- **ASSIGNED TASK**: Report back every line in the data that includes the string "screenshot".

- **MATERIAL TO PROCESS**:
——————
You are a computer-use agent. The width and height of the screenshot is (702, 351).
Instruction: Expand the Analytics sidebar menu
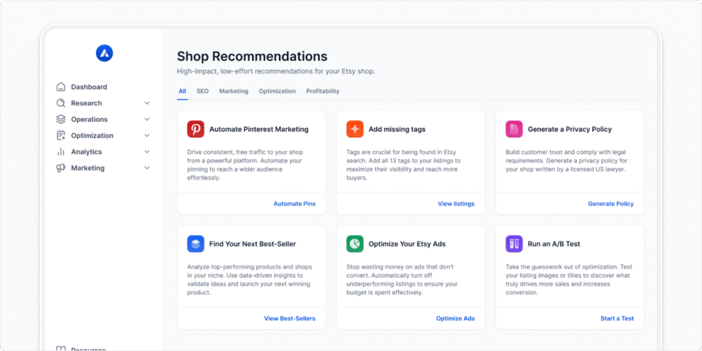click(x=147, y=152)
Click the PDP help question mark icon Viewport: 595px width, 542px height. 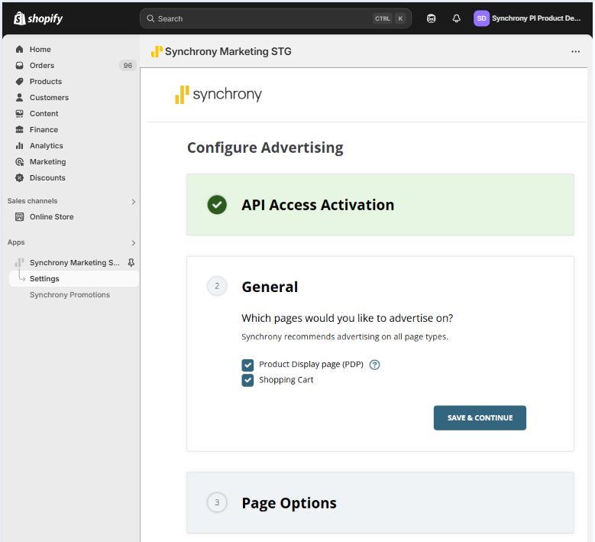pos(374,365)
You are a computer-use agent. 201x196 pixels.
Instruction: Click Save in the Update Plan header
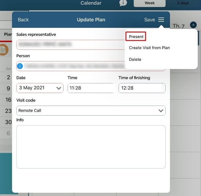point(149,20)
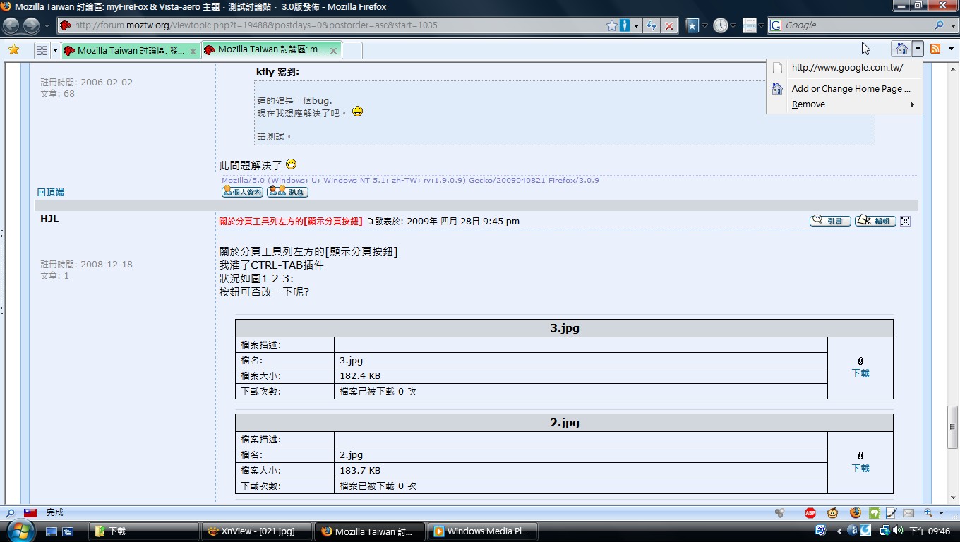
——————
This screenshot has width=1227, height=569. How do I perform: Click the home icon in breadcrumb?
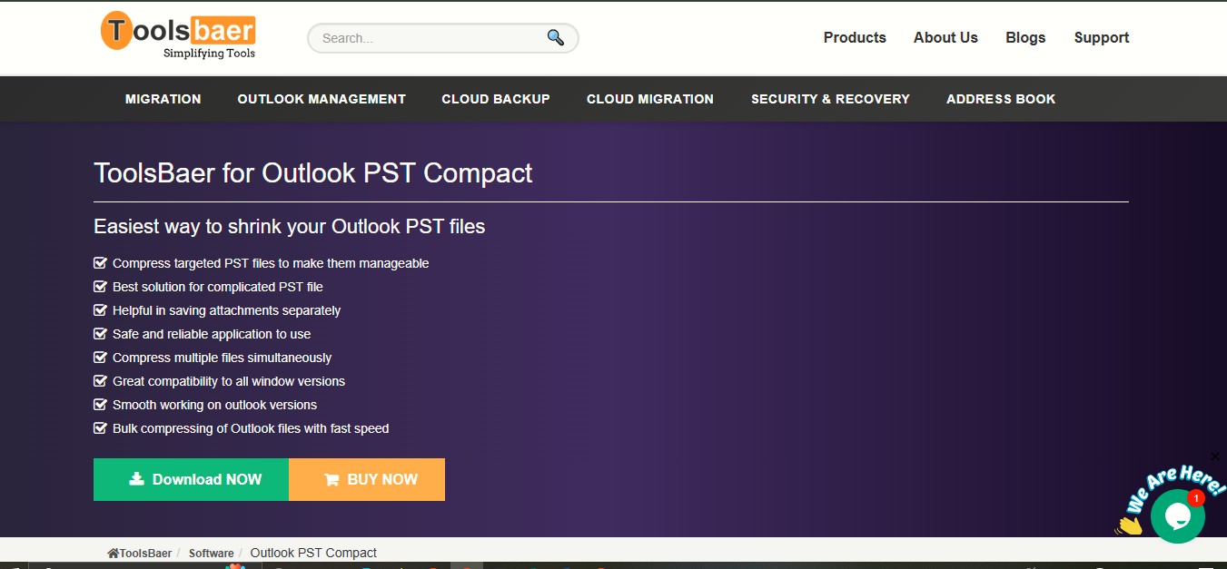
——————
- **ANSWER BOX**:
You are a computer-use agent. The width and height of the screenshot is (702, 351).
This screenshot has width=1227, height=569. How do I perform: Click the home icon in breadcrumb?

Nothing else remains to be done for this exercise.